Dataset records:
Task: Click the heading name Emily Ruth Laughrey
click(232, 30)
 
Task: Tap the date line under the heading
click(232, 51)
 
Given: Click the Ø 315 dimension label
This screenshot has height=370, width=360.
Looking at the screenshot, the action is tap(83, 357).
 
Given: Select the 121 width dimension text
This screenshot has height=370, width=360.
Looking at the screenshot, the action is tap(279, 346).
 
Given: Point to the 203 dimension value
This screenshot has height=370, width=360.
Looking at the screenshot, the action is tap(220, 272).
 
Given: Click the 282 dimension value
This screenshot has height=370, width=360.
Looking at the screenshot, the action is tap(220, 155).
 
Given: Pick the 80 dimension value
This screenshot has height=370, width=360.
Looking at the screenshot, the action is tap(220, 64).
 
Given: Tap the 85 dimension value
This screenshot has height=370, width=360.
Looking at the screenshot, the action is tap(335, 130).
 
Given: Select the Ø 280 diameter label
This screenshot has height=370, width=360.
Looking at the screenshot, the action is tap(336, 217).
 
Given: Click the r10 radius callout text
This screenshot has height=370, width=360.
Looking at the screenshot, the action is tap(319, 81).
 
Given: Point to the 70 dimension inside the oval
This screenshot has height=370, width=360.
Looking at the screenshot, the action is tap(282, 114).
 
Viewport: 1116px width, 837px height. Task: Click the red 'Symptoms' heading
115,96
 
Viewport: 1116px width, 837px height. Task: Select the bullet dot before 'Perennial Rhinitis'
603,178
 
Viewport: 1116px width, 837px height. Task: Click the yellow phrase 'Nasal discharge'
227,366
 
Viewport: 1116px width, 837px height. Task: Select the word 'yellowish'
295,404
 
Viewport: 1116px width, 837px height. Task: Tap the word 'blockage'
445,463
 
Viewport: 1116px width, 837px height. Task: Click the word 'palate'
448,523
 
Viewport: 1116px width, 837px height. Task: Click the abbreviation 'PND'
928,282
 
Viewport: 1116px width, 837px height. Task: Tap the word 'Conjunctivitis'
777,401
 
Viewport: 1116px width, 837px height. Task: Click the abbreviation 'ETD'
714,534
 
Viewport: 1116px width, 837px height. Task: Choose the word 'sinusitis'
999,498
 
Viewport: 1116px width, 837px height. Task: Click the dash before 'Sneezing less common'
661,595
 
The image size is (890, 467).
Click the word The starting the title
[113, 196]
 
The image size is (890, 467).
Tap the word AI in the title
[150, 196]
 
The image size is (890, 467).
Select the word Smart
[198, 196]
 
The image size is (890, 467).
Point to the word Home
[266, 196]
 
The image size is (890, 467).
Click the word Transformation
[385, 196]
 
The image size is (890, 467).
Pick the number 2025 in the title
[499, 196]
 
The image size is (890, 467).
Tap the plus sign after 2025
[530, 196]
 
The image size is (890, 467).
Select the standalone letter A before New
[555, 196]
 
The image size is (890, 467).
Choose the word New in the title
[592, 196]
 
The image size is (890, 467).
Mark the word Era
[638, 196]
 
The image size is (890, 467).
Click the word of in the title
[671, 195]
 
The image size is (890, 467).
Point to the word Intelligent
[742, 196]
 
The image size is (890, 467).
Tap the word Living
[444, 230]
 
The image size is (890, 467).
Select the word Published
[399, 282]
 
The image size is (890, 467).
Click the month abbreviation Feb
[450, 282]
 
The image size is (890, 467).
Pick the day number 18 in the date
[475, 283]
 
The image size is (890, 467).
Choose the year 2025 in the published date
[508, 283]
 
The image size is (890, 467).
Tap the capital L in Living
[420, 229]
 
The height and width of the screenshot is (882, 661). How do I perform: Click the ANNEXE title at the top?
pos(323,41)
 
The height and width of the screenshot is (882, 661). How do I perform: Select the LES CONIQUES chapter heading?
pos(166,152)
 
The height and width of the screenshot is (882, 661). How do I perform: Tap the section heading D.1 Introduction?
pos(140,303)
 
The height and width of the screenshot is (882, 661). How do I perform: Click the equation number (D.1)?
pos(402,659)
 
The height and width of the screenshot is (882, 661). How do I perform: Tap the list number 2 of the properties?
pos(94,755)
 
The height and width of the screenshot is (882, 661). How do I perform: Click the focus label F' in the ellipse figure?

### Aim
From the dataset records above, pull out every line that includes the word "Living" and copy each one as it appears.

### Answer to the exercise
Tap the word Living
Tap the capital L in Living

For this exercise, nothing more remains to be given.